Archive for August, 2008


Aug

6

Chinese Company Fined $1.2 Million Over Cuba Trade


Posted by at 8:21 pm on August 6, 2008
Category: Cuba SanctionsGeneral

Moa Region of Cuba
ABOVE: Nickel Production in Cuba

The latest release by the Office of Foreign Assets Control (“OFAC”) of recent civil penalty cases reports that Minxia Non-Ferrous Metals, Inc., remitted $1,198,000 to settle allegations that between 2003 and 2006 it purchased or otherwise dealt in Cuban metals. The matter was not voluntarily disclosed to OFAC.
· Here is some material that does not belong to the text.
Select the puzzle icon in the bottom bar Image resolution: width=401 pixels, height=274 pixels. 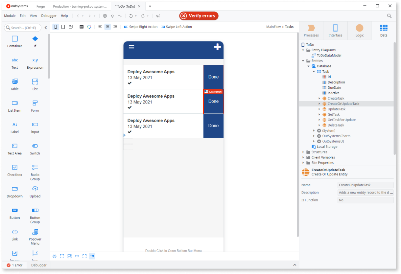[x=54, y=256]
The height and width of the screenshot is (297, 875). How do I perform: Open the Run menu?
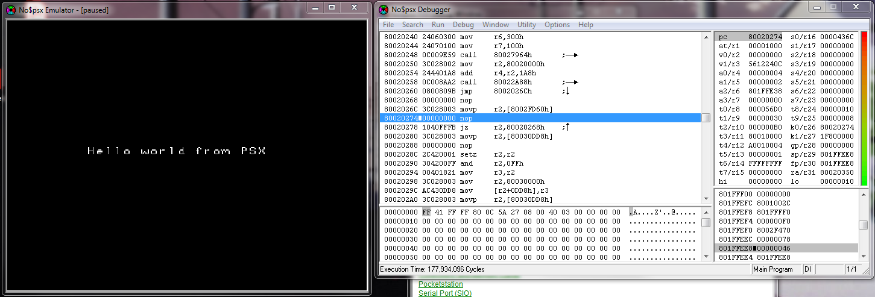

Even though this is the highest fine imposed this year and is substantially higher than the typical fine for a violation of the Cuba embargo, OFAC is, as usual, parsimonious about the details of what happened. The information provided above is all OFAC had to say about the matter. So what led to such a large fine? We can only speculate, but there are some things on which to base such speculations.
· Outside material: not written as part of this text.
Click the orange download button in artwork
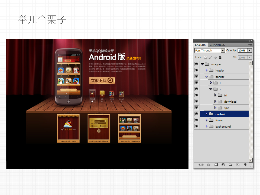260x195 pixels. coord(102,80)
Minxia Non-Ferrous Metals is a subsidiary of China Antimony Chemicals Co., Ltd., which, in turn, is a subsidiary of China Minmetals Non-Ferrous Metals Co., Ltd., which is, in turn, a subsidiary of the giant Chinese metal conglomerate China Minmetals Corporation. This climb up the corporate ladder may reveal what had OFAC in a snit about Minxia’s trades — namely, the $600 million joint venture between China Minmetals Corporation and Cuba to exploit Cuba’s large nickel supplies. China is one of the largest consumers of nickel which is a key component of stainless steel, and nickel is Cuba’s largest export — plenty there to get OFAC in a tizzy. In fact, the Bush administration announced a crackdown on nickel exports in July 2006, claiming that they constitute more than half of Cuba’s foreign income.

Sadly for the Chinese, if this was the cause of the fine, the Chinese interest in the nickel joint venture was recently bought out by Venezuela in what may not have been an arms-length, consensual transaction.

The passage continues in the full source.